PROBLEM DETAILS: Only the text carries over: repeat the records exactly and drop the images.

INFORMATION SHOWN:
▬▬▬
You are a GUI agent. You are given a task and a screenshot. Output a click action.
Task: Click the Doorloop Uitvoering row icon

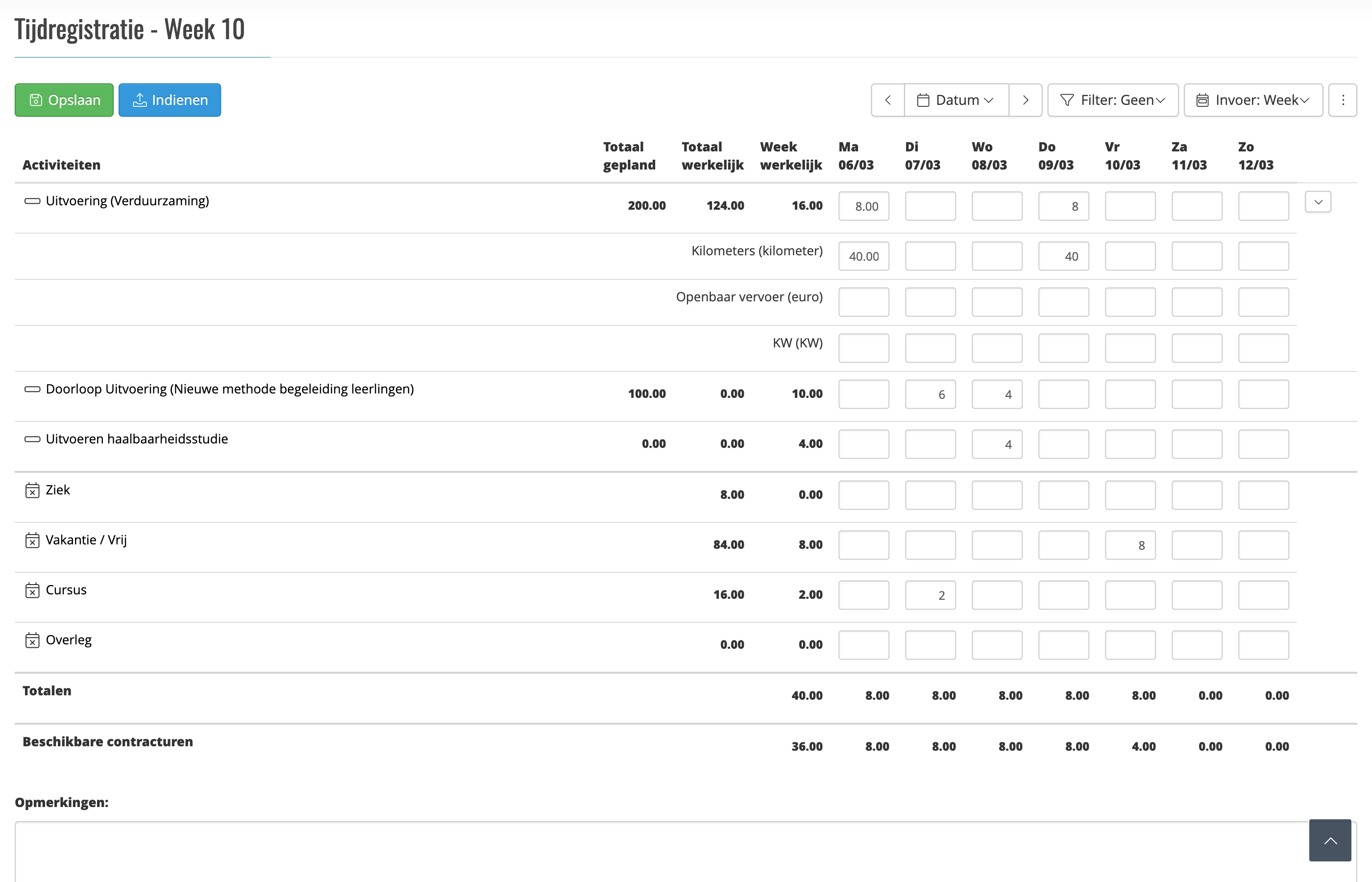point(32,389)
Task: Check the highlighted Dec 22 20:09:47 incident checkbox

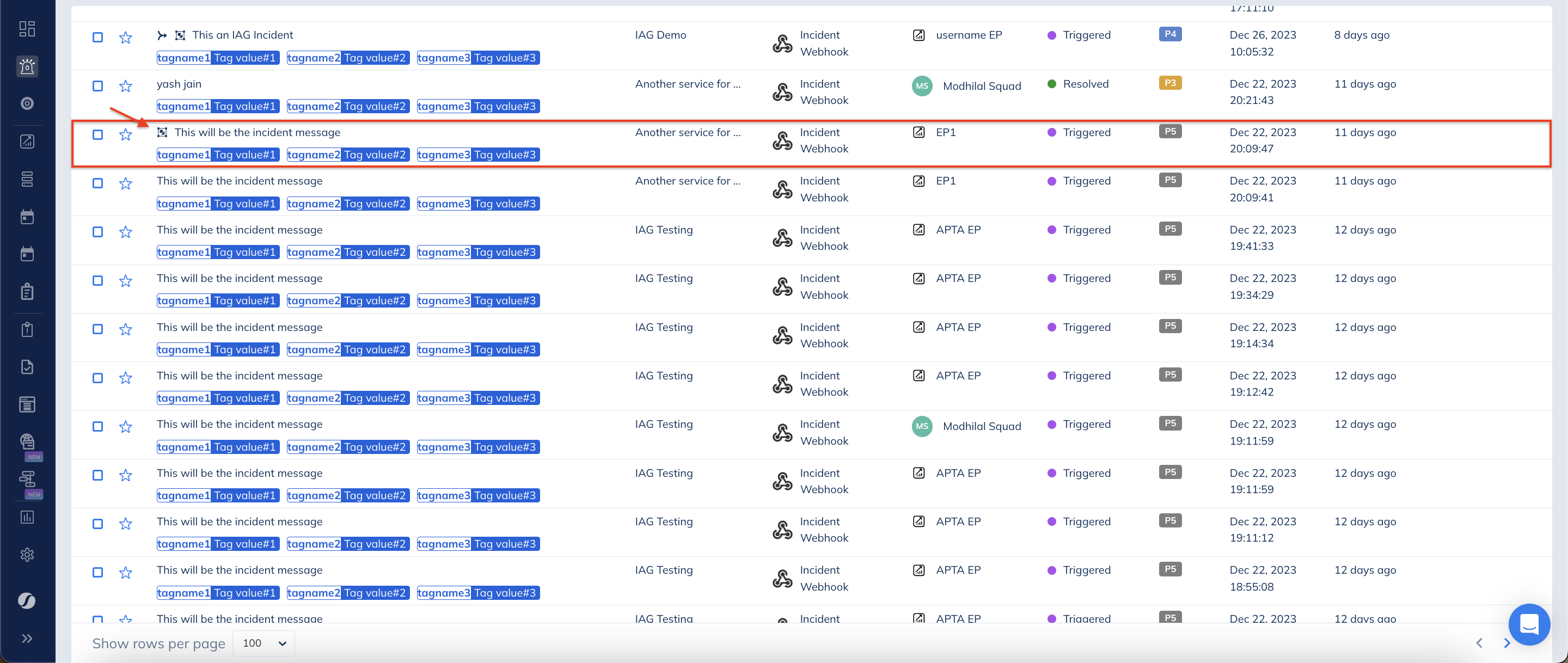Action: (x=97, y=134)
▬▬▬
RESULT:
You are a GUI agent. You are given a task and a screenshot. Output a click action.
Task: Click the Doorloop Uitvoering row icon

point(32,389)
Task: Check the highlighted Dec 22 20:09:47 incident checkbox

Action: (x=97, y=134)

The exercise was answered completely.